■ **Problems**:
1 - Reproduce the stretch of the excerpt about scoring "Beloved" from "But Demme had" through "fit his needs.", word for word.
2 - Carry on the piece about scoring the film "Beloved" below, starting right after its final sentence.

=== Extract ===

What, indeed? “Beloved,” a dense, multilayered story that takes place in 19th century middle America, post-Civil War, is not an easy task for a composer. It moves swiftly back and forth from the excruciatingly intense, ghost-filled inner voyage of Sethe (the character played by Oprah Winfrey) to the paradoxically contrasting images of violence and accomplishment that characterized the lives of the first generation of former slaves. For many directors and composers, “Beloved” clearly is the kind of picture that demands the rich, complex aural tapestry of a full orchestra score.

But Demme had something else in mind, something far more minimal. Directors often use temporary music cues--”temp scores” as they’re called--when they work with their editors on the first rough assemblage of a film. The music can come from any number of sources, sometimes from existing music, sometimes from the composer’s own library of music. And Demme had collected some music that seemed to fit his needs.

=== Extracted material ===

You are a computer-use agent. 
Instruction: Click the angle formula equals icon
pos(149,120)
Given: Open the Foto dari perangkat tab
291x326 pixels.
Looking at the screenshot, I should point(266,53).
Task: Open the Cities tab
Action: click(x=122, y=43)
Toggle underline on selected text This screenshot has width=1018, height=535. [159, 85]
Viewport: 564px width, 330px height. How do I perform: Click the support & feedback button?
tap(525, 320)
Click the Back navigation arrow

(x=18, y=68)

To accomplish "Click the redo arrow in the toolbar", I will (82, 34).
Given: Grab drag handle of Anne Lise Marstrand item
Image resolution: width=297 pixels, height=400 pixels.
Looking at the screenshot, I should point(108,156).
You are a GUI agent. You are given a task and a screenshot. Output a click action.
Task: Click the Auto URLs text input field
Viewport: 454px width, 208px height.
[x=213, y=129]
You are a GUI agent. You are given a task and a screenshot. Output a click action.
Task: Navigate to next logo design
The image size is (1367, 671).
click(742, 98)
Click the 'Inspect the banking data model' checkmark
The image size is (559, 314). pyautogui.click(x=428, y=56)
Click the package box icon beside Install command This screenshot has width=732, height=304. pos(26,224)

===
=== Extracted material ===

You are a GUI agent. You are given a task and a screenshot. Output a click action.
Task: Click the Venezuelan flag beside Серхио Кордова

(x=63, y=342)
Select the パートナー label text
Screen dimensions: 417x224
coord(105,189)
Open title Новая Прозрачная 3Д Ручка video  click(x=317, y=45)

===

■ **Answers for the tasks**:
1 -
But Demme had something else in mind, something far more minimal. Directors often use temporary music cues--”temp scores” as they’re called--when they work with their editors on the first rough assemblage of a film. The music can come from any number of sources, sometimes from existing music, sometimes from the composer’s own library of music. And Demme had collected some music that seemed to fit his needs.

2 -
“There were a couple of pieces of old black songs that he had put in and some African stuff that he’d heard and he liked and he really, really wanted to hear in the score. And that was good, because it showed me the kind of elements that were most important to him,” says Portman, who was the first woman to be awarded an Oscar for film composing.

Film composers are not generally fond of temp tracks, if only because the initial ambience they create in a director’s mind can undercut any subsequent music that a composer might supply. Some composers either refuse to listen to a temp track at all, or else agree to a cursory hearing before getting on with their own composing. Others sometimes take the bull by the horns and work with the director to assemble their own temp track in the hope of minimizing the differences between the temp track and their own work.

Portman, 37, a classically trained English composer who also wrote scores for “Only You,” “Benny and Joon,” “The Joy Luck Club” and numerous other films, decided to take the latter path with “Beloved.”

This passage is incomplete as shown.